See the full code in the source code.

Integration between JTA, Hibernate ORM, and Agroal

Now that we understand each piece, let's walk through the complete flow from @Transactional to the actual database operation:

@Transactional
public void save(Car car) { 
    car.persist(); 
}

The Complete Transaction Flow

transactional-detailed

  1. @Transactional Interceptor Executes: The CDI interceptor checks whether there is already an active Narayana transaction. For TxType.REQUIRED, it starts a new Narayana transaction if there isn't one already active.

  2. Method executes: The method annotated with @Transactional starts executing inside the active Narayana transaction. No SQL has been sent to the database yet, and no JDBC connection has been acquired.

  3. persist() called: Hibernate ORM's TransactionScopedSession detects the active Narayana transaction and creates a real Hibernate Session bound to that transaction scope.

  4. Database access needed: When persist() eventually needs to interact with the database, Hibernate ORM requests a JDBC connection from Agroal through a ConnectionProvider.

  5. Agroal enlists the connection: Agroal detects that there is an active Narayana transaction but no JDBC connection enlisted in it yet. Agroal acquires a JDBC connection from the pool, starts the actual DB transaction on that connection (this is when DB transaction effectively starts), and enlists the connection as a resource in the Narayana transaction.

  6. SQL executes: Hibernate ORM proceeds with the INSERT operation using the enlisted JDBC connection. The SQL now executes inside the active DB transaction managed by the database connection.
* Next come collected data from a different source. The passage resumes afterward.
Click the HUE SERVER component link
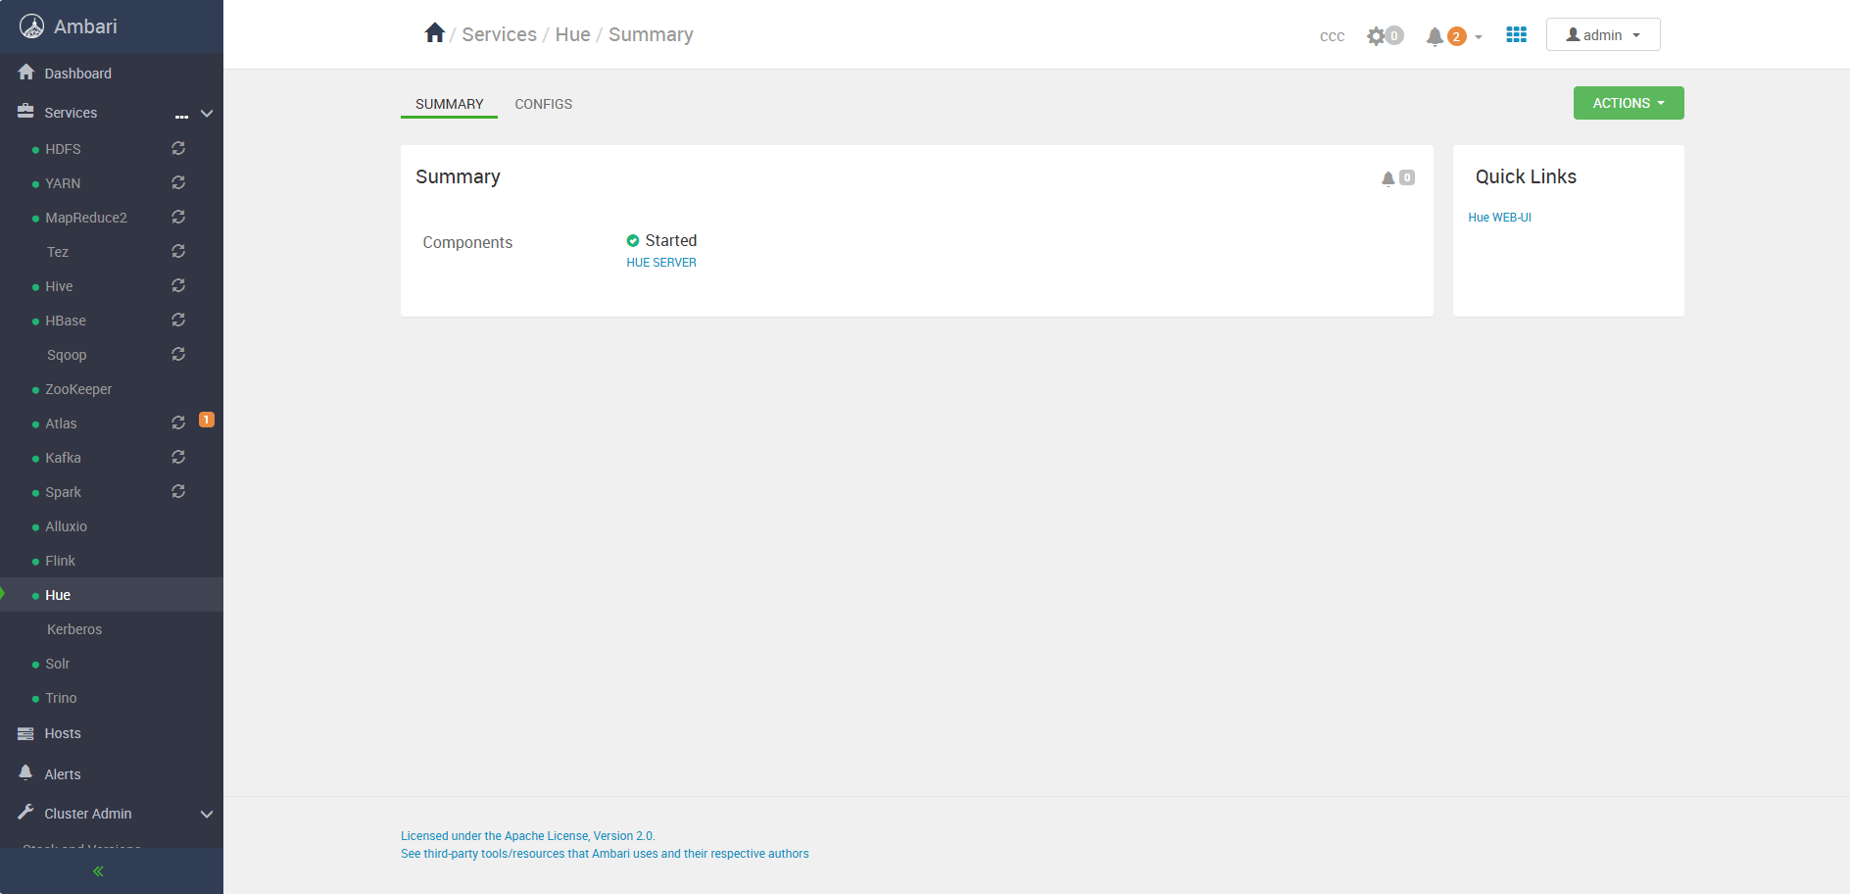click(661, 263)
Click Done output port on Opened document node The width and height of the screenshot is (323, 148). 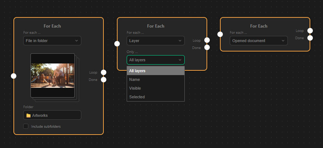310,38
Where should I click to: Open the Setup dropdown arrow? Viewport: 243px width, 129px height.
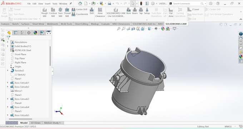tap(147, 20)
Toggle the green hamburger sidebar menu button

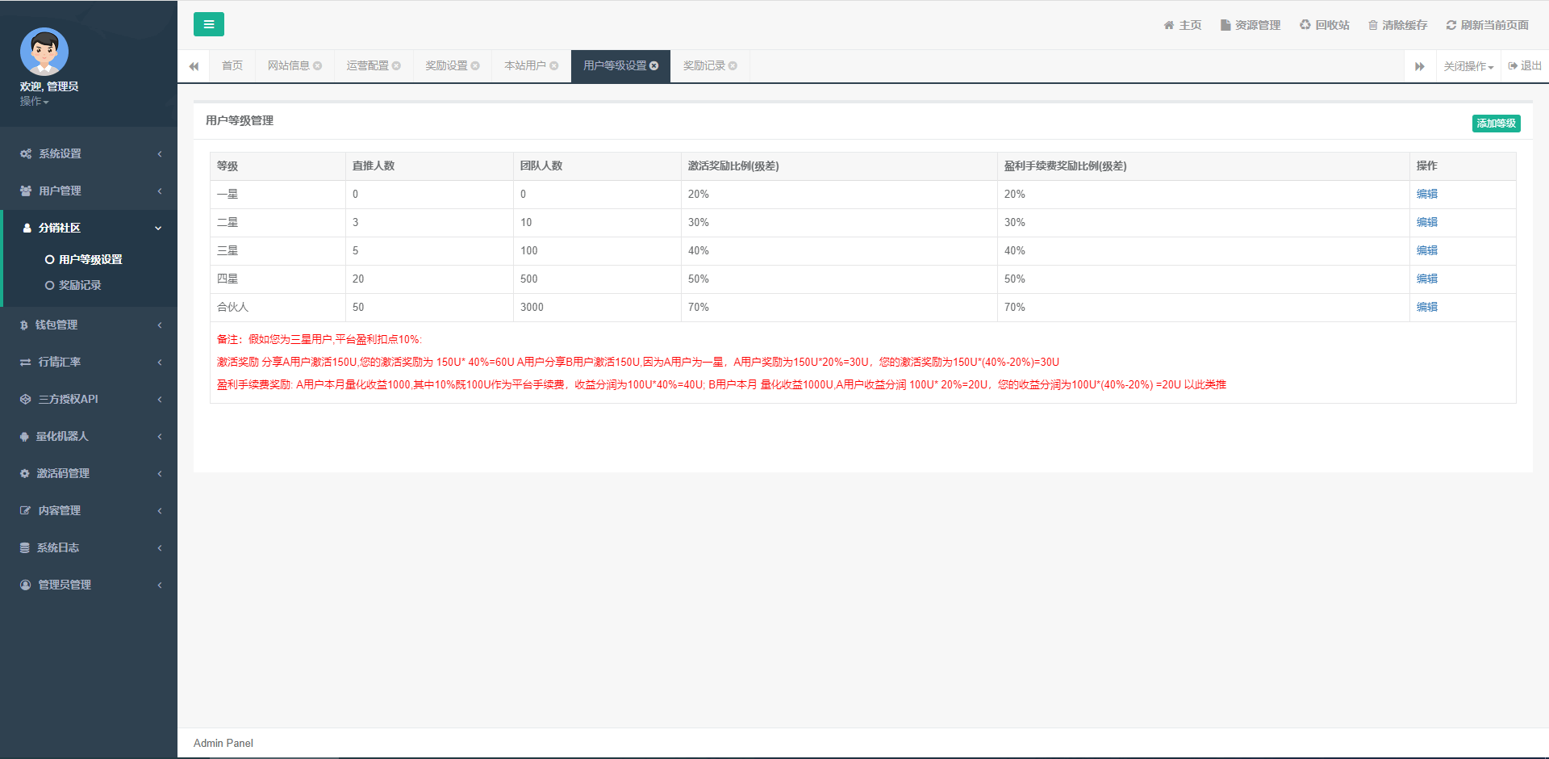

  7. Commit phase: Once the method completes successfully, the interceptor commits the Narayana transaction. The Narayana transaction manager then coordinates all enlisted resources and instructs them to commit. Agroal delegates this operation to the JDBC connection, which executes the actual COMMIT on the database, finalizing the DB transaction.

Conclusion

In this article, we explored the @Transactional annotation in Quarkus and its importance in managing transactions. We learned that there are two types of transactions at play:

  1. Narayana transactions (JVM-side): Starting eagerly when the @Transactional interceptor executes.
  2. DB transactions (database-side): Starting lazily when the first database operation occurs.

We saw how CDI interceptors manage the Narayana transaction lifecycle and how Hibernate ORM and Agroal coordinate to execute database operations within it. The key insight is that Agroal bridges the gap between the JVM-side Narayana transaction and the database-side DB transaction, enlisting connections as resources when they are needed.